■ Information supplied ■
╔══

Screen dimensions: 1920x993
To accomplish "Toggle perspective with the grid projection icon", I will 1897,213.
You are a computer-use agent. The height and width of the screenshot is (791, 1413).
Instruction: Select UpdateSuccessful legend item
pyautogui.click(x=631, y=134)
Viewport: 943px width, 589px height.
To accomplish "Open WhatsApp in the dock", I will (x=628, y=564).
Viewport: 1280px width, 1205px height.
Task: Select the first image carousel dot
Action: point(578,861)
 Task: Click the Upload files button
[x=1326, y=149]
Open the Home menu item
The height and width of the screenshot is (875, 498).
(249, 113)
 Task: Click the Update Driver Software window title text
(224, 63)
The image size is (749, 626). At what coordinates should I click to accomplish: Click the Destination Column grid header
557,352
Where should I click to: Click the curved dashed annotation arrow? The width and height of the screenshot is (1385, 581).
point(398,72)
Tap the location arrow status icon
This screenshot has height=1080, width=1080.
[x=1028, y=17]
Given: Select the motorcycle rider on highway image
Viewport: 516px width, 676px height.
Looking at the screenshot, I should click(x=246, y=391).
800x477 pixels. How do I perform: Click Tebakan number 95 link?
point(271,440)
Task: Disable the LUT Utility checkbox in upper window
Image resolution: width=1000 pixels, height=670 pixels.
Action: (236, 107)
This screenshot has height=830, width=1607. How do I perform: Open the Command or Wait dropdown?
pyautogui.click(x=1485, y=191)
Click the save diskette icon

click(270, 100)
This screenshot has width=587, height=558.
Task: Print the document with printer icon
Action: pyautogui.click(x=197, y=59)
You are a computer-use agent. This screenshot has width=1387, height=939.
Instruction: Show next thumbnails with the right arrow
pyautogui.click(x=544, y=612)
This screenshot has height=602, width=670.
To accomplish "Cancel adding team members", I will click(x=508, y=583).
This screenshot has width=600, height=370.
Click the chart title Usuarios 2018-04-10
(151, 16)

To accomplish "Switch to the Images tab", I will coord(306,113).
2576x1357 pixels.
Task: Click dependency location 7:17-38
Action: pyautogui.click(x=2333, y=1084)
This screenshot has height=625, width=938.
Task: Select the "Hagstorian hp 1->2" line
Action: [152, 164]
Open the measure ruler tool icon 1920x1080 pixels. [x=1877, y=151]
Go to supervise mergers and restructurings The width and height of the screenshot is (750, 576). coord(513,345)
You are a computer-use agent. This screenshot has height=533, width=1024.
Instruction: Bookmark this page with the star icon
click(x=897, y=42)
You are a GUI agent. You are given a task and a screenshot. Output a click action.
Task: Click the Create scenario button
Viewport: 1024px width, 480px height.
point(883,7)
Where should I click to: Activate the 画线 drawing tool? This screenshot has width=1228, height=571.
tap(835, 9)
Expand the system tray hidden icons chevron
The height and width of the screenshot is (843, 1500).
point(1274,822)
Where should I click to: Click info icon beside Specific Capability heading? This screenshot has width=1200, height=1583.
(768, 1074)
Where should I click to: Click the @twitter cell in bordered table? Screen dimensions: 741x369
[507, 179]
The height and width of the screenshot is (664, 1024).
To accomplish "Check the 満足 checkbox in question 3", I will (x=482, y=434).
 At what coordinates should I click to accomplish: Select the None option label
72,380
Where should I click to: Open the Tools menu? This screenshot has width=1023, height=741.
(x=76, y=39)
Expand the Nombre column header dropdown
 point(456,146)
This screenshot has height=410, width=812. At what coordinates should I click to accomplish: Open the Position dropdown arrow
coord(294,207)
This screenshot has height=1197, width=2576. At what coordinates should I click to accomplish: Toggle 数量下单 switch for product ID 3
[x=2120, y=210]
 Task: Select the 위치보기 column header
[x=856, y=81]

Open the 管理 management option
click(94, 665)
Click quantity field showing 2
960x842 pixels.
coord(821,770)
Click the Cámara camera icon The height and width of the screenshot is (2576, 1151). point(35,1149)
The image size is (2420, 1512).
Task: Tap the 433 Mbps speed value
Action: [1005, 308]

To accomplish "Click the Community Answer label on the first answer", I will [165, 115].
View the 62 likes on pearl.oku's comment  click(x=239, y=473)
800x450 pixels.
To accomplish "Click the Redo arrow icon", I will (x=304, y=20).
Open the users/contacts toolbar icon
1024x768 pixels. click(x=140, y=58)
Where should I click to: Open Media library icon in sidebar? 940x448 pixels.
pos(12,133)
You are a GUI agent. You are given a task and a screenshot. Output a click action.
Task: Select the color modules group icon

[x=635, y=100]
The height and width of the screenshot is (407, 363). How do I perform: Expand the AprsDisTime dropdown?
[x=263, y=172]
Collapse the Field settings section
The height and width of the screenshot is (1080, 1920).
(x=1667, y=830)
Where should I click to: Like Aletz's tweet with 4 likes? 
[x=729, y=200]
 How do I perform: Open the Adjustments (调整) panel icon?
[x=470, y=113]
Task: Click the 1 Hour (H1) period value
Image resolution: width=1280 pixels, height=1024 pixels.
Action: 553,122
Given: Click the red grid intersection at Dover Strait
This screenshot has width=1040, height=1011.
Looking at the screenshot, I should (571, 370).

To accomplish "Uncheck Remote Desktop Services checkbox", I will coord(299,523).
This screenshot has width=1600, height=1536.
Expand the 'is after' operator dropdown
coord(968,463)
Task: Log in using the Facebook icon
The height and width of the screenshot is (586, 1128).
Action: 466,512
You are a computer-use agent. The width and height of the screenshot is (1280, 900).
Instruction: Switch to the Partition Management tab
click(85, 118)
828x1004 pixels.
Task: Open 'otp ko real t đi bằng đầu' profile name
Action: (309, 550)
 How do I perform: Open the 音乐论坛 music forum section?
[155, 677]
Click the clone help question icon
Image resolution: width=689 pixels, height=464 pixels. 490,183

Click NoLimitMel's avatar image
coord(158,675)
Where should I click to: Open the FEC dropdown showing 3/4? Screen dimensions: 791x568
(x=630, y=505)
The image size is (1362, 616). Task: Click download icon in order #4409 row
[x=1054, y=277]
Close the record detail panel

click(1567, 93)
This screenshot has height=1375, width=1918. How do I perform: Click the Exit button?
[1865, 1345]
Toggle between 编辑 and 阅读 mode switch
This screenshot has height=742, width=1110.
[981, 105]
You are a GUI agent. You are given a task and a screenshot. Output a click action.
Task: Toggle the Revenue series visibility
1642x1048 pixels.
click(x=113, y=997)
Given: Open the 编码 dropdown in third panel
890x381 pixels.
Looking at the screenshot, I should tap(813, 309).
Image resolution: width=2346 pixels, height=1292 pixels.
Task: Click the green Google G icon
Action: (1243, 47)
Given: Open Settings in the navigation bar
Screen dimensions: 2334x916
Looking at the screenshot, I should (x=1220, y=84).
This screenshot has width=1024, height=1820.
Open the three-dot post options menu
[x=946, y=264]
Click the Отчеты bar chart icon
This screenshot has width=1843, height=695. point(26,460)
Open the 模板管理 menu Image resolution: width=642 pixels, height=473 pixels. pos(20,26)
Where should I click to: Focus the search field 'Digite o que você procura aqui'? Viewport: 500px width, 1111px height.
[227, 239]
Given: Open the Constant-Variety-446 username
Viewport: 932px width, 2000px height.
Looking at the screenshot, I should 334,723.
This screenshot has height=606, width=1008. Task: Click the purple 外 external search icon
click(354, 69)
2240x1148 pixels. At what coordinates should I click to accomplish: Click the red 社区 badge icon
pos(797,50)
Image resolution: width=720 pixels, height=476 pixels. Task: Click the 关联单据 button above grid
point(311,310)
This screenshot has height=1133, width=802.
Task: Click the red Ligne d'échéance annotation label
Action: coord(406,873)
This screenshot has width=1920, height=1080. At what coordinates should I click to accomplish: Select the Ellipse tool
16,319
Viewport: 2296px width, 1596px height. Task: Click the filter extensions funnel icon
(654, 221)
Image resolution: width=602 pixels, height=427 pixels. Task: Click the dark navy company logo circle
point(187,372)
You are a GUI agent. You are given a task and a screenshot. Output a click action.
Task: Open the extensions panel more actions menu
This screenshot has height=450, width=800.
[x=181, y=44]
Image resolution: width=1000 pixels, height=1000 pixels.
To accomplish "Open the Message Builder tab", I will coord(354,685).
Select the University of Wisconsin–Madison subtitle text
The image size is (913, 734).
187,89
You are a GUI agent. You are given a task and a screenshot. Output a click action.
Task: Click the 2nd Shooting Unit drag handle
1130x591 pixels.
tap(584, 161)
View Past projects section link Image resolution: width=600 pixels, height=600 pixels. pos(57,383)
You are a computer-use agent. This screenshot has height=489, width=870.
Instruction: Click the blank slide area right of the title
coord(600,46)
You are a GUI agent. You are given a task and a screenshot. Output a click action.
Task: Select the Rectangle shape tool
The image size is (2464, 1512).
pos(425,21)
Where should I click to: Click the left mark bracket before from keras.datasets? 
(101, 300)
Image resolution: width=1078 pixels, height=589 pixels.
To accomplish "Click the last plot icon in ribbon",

╚══

■ What you will do ■
Rewrite the part of the entries that opens with the line containing "This screenshot has width=1024, height=1820." and closes with the line containing "click(354, 69)", substituting "profile name" for "username" and leaving everything else unchanged.

■ Answer to the problem ■
This screenshot has width=1024, height=1820.
Open the three-dot post options menu
[x=946, y=264]
Click the Отчеты bar chart icon
This screenshot has width=1843, height=695. point(26,460)
Open the 模板管理 menu Image resolution: width=642 pixels, height=473 pixels. pos(20,26)
Where should I click to: Focus the search field 'Digite o que você procura aqui'? Viewport: 500px width, 1111px height.
[227, 239]
Given: Open the Constant-Variety-446 profile name
Viewport: 932px width, 2000px height.
Looking at the screenshot, I should 334,723.
This screenshot has height=606, width=1008. Task: Click the purple 外 external search icon
click(354, 69)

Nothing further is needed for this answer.